Kristi Guillory and the Midtown Project, Broken Glass (Bassette Records)

Kristi Guillory and the Midtown Project, Broken Glass

Kristi Guillory is known throughout Acadiana as a precocious Cajun-French musician with formidable academic credentials and responsibility for fronting Bonsoir, Catin, the leading female Cajun band to emerge from the past decade in Acadiana. She’s been writing Cajun-French tunes since childhood, having been one of the few fortunate musicians of her generation who grew up speaking the language, and some of her songs are already becoming part of the traditional Cajun-French repertoire.

You might expect her first solo album to include a few of her favorite obscure Cajun tunes, some new French-Cajun compositions, and maybe a couple of honky tonk-flavored numbers for a change of pace. Guess again.

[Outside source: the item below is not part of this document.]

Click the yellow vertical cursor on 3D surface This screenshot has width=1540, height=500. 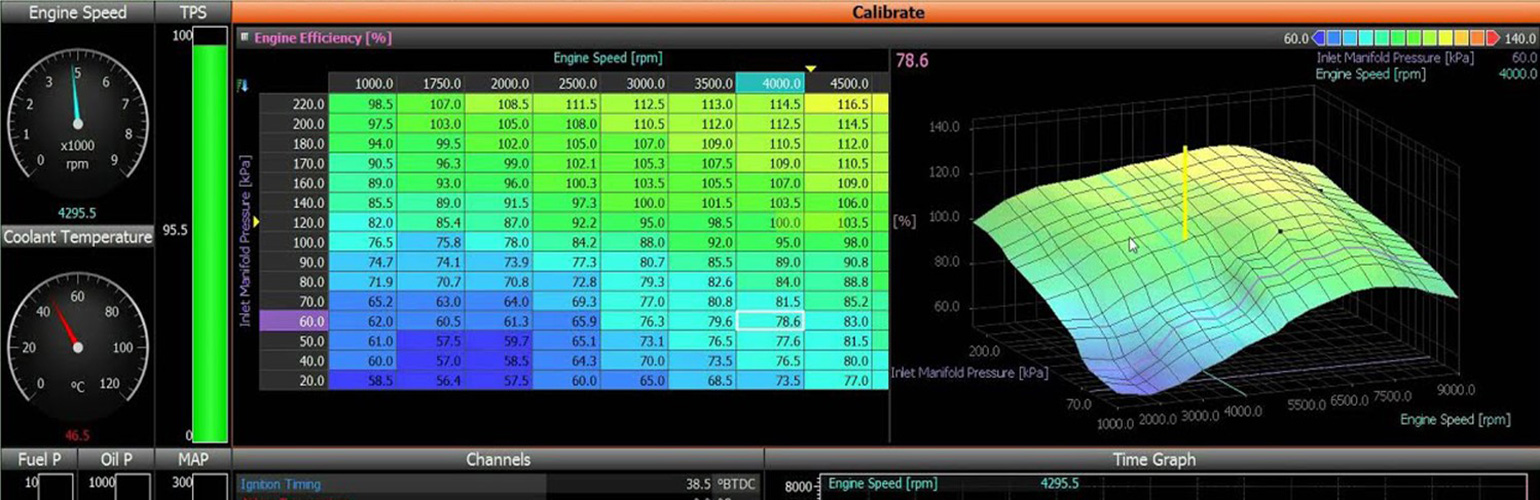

Broken Glass comes tearing out of the box on an insistent rock beat and whiplash alt-country electric-guitar lines, muscling its way through half a dozen of Guillory’s Southern-fried/alt-country compositions.

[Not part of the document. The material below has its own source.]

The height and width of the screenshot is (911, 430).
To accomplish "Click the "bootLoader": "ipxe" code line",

When the proceedings give way to a restrained, respectful take on the über-traditional “Tennessee Waltz,” the song seems like a strange choice until you hear the lines, “It’s stronger than drink, and deeper than sorrow / this darkness she left in my heart,” and everything falls into place. This is Kristi Guillory’s “coming out” party—her first attempt at songwriting in English in a contemporary mode, and she succeeds beyond expectation. The songs are well-made, simple, direct and unflinching, while their wild-and-woolly settings—presented here in a slightly rough mix—suit them perfectly. Drawing on traditionally dark themes of love, loss, despair and death, the whole is held together by Guillory’s unvarnished, alto-register vocals, plainly dressed and rendered with a slight air of detachment.

The six songs range in subject matter from anxious introspection to the presence of mortality and the very real dangers of working on the Gulf Coast’s offshore drilling rigs. They stand up extremely well to repeated listening, as Guillory’s compelling voice consistently strikes the tone halfway between confession and observation. Given her gruff alto, folk-rock inspiration, and keen eye for detail, it seems only natural to hear in what is clearly an auspicious debut something like a nascent Lucinda Williams arriving on the Cajun scene, only one with fewer pretensions, barely a trace of blatant commercial ambition, and far-more-solid grounding in musical craftsmanship. Based on these accomplishments, it’s safe to say that Kristi Guillory clearly holds the potential of one day becoming a significant Cajun singer-songwriter working in a contemporary, alt-country/indie-rock mode.